#### [INFORMATION SUPPLIED]
══════════════════════════════

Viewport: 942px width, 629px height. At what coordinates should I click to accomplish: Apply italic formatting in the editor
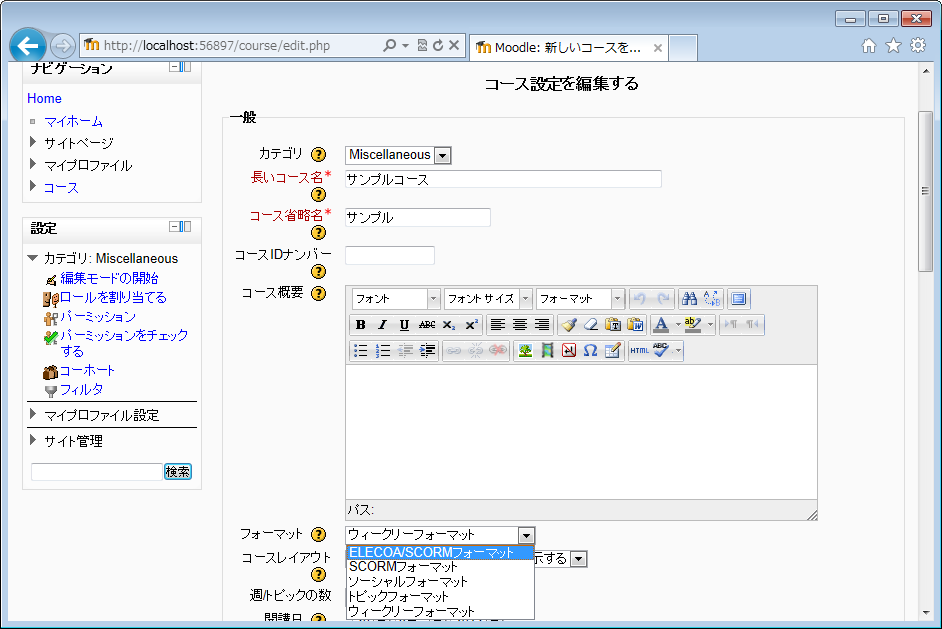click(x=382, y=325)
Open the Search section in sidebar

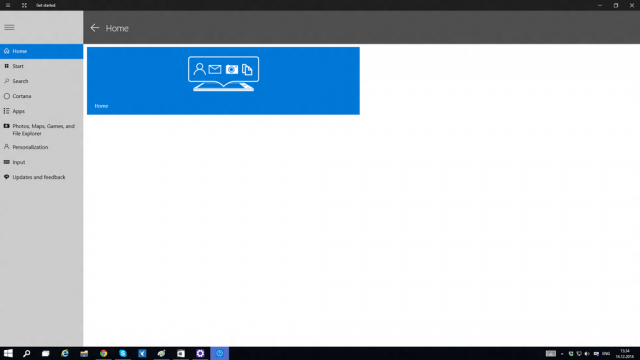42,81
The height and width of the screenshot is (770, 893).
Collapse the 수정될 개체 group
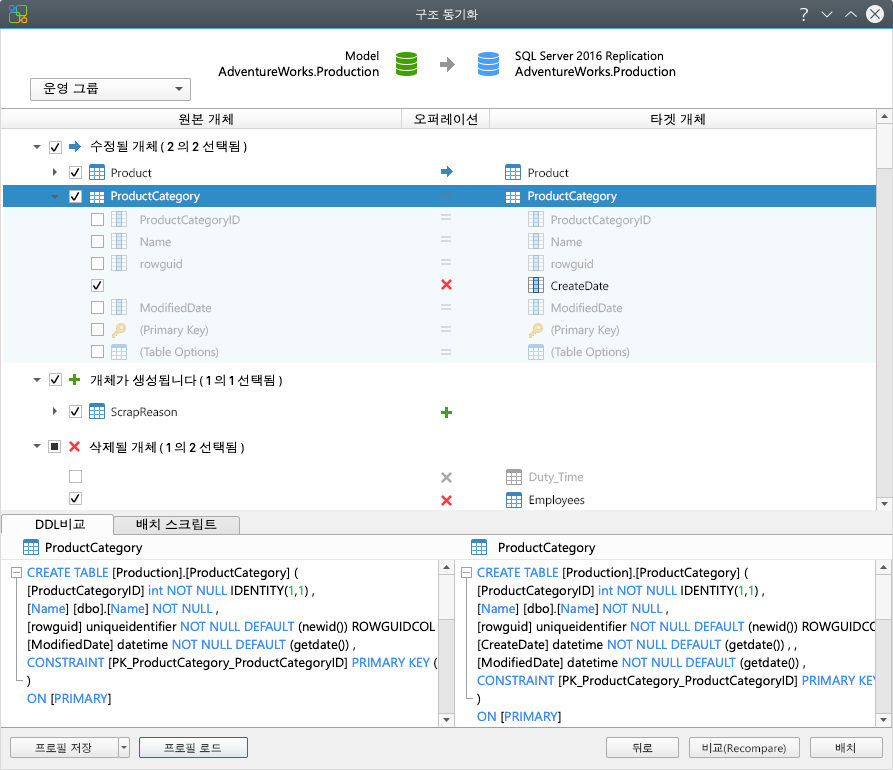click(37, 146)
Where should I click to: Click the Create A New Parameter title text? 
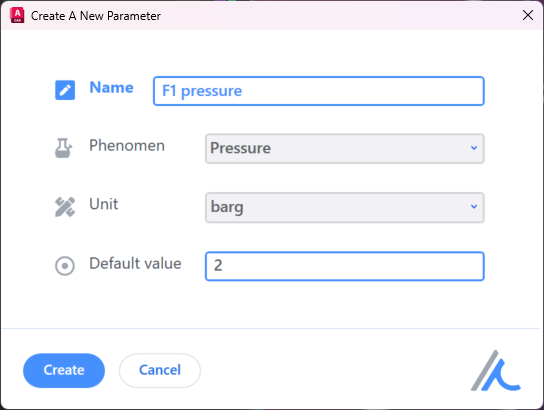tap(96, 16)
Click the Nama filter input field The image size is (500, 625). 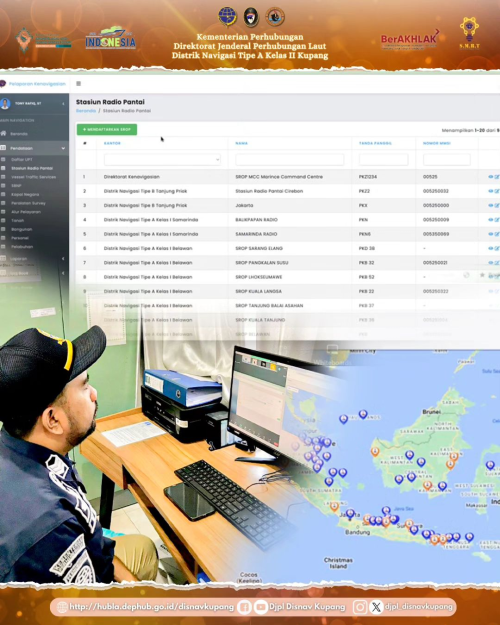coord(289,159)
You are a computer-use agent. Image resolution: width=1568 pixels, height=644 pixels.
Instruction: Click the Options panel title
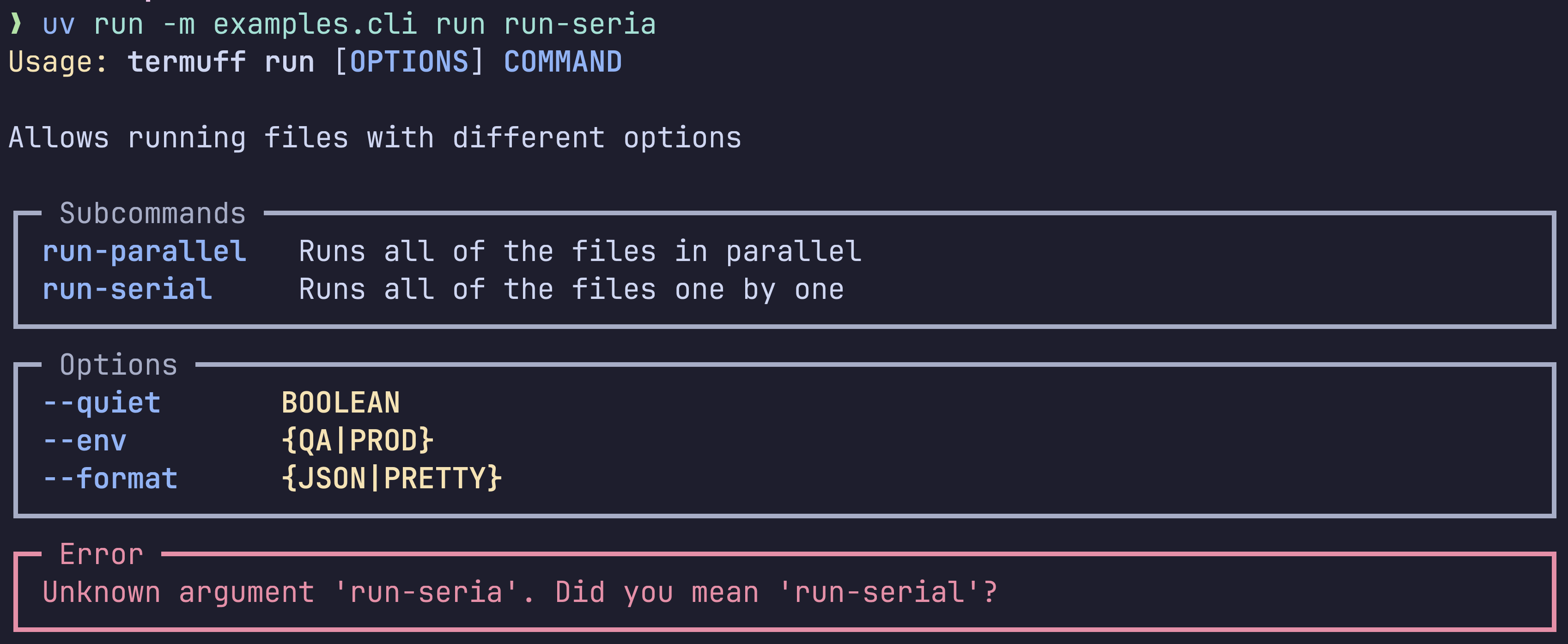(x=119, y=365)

══════════════════════════════

#### [WRITTEN TASK]
Copy the records word for word, starting at the very first line and ending with the line that contains "click(37, 146)", including that line, and omit the pictures.

#### [THE ANSWER]
Viewport: 942px width, 629px height. At what coordinates should I click to accomplish: Apply italic formatting in the editor
click(x=382, y=325)
Open the Search section in sidebar

42,81
The height and width of the screenshot is (770, 893).
Collapse the 수정될 개체 group
click(37, 146)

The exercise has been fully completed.